The distance between two points is a well-known example of a vector norm; it is called the Euclidean or \(L_2\) norm. For example, in 3-dimensional space, consider two points \((x_1, y_1, z_1)\) and \((x_2, y_2, z_2)\). The Euclidean distance between them is

(5.14)#\[\begin{equation} \sqrt{(x_1 - x_2)^2 + (y_1 - y_2)^2 + (z_1 - z_2)^2} . \end{equation} \]

A norm is a measure of the size (or magnitude) of a vector. There are multiple methods to calculate a norm. The p-norm of a vector \(\mathbf{x} = [x_1, x_2, \ldots, x_n]^T\) is defined by

(5.15)#\[\begin{equation} \|\mathbf{x}\|_p = \left( \sum_{i=1}^n | x_i |^p \right)^{1/p}. \end{equation} \]

Common Vector Norms

  • \(L_1\) norm (\(p=1\)): \(\|\mathbf{x}\|_1 = \sum_{i=1}^n |x_i|\) (Manhattan distance)

  • \(L_2\) norm (\(p=2\)): \(\|\mathbf{x}\|_2 = \sqrt{\sum_{i=1}^n x_i^2}\) (Euclidean norm)

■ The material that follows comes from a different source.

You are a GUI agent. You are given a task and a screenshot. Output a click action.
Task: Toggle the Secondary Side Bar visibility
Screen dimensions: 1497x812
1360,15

  • \(L_\infty\) norm (\(p=\infty\)): \(\|\mathbf{x}\|_\infty = \max_i |x_i|\) (Maximum norm)

Definition of a Norm

A norm on a vector space \(V\) is a function \(\| \cdot \| : V \rightarrow \mathbb{R}\) satisfying:

  1. Positive definiteness: \(\| \mathbf{x} \| > 0\) if \(\mathbf{x} \neq \mathbf{0}\), and \(\| \mathbf{0} \| = 0\)

  2. Homogeneity: \(\|\lambda \mathbf{x} \| = |\lambda| \| \mathbf{x} \|\) for all \(\lambda \in \mathbb{R}\) and \(\mathbf{x} \in V\)

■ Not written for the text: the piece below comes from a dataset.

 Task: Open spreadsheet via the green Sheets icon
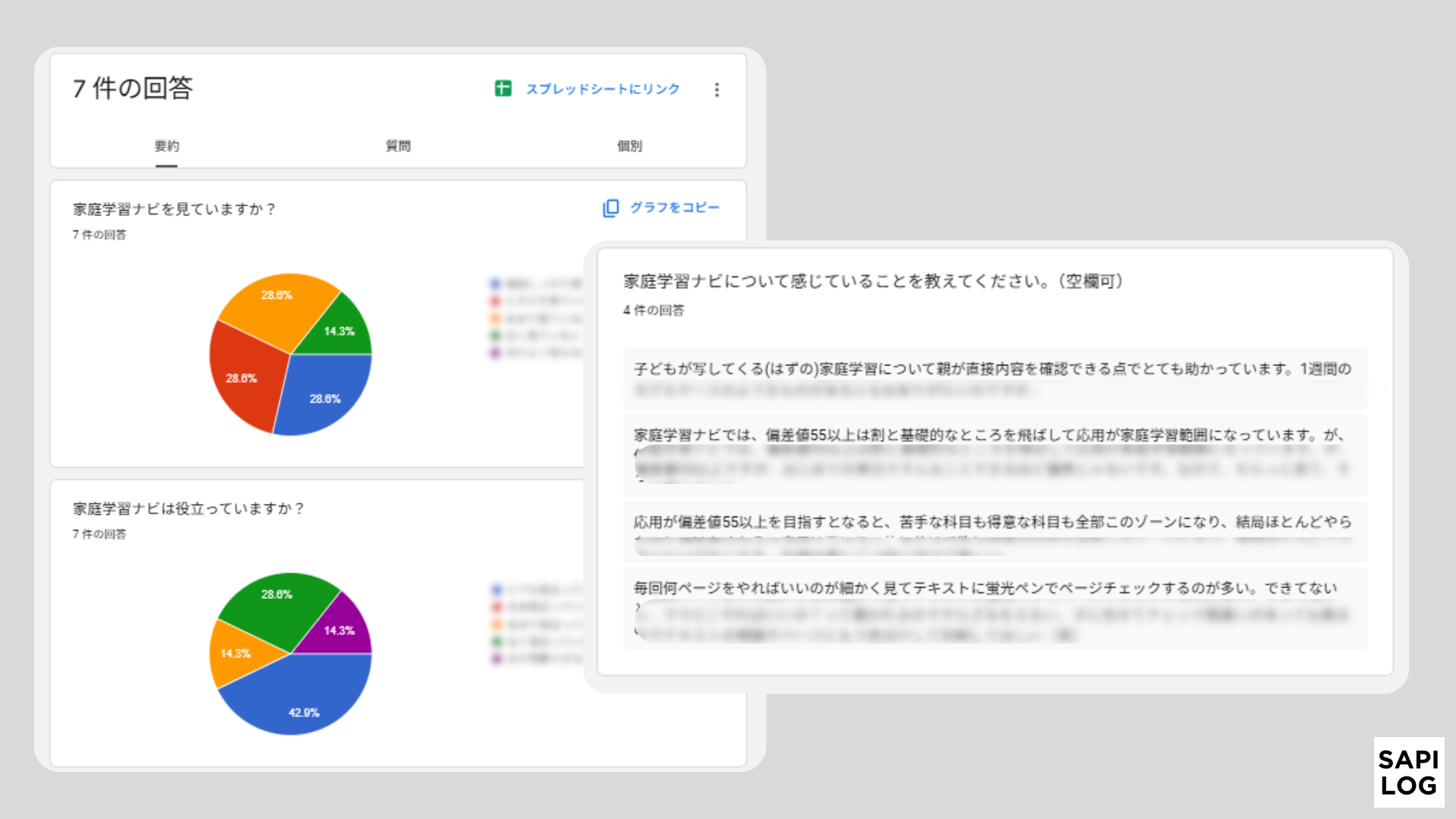(502, 89)
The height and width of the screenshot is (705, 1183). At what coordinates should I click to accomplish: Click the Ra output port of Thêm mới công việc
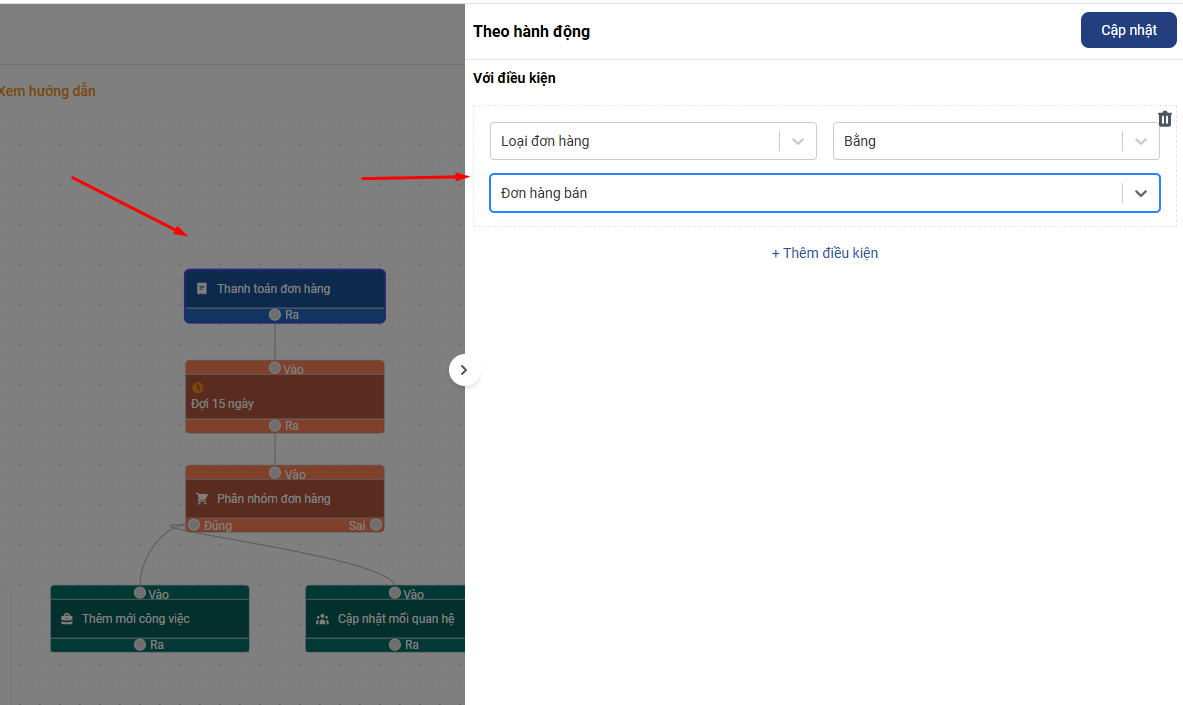pos(140,645)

  3. Triangle inequality: \(\| \mathbf{x} + \mathbf{y}\| \leq \|\mathbf{x}\| + \|\mathbf{y}\|\) for all \(\mathbf{x}, \mathbf{y} \in V\)

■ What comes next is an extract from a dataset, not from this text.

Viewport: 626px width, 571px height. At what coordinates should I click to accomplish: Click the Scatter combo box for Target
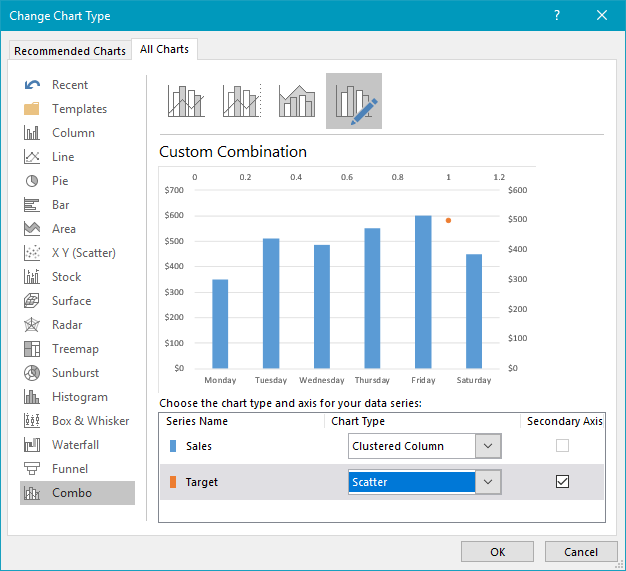coord(411,482)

Exercise Verify that if \(p=2\) in the p-norm formula, you recover the Euclidean norm. Show this both algebraically and with a numerical example using a 3D vector.

Expected Output:

Vector x = [3 4 5]
P-norm with p=2: 7.071068
Euclidean norm:   7.071068
NumPy L2 norm:    7.071068
All methods equal? True
Expected result:  7.071068

This confirms that the p-norm with \(p=2\) is indeed the Euclidean norm.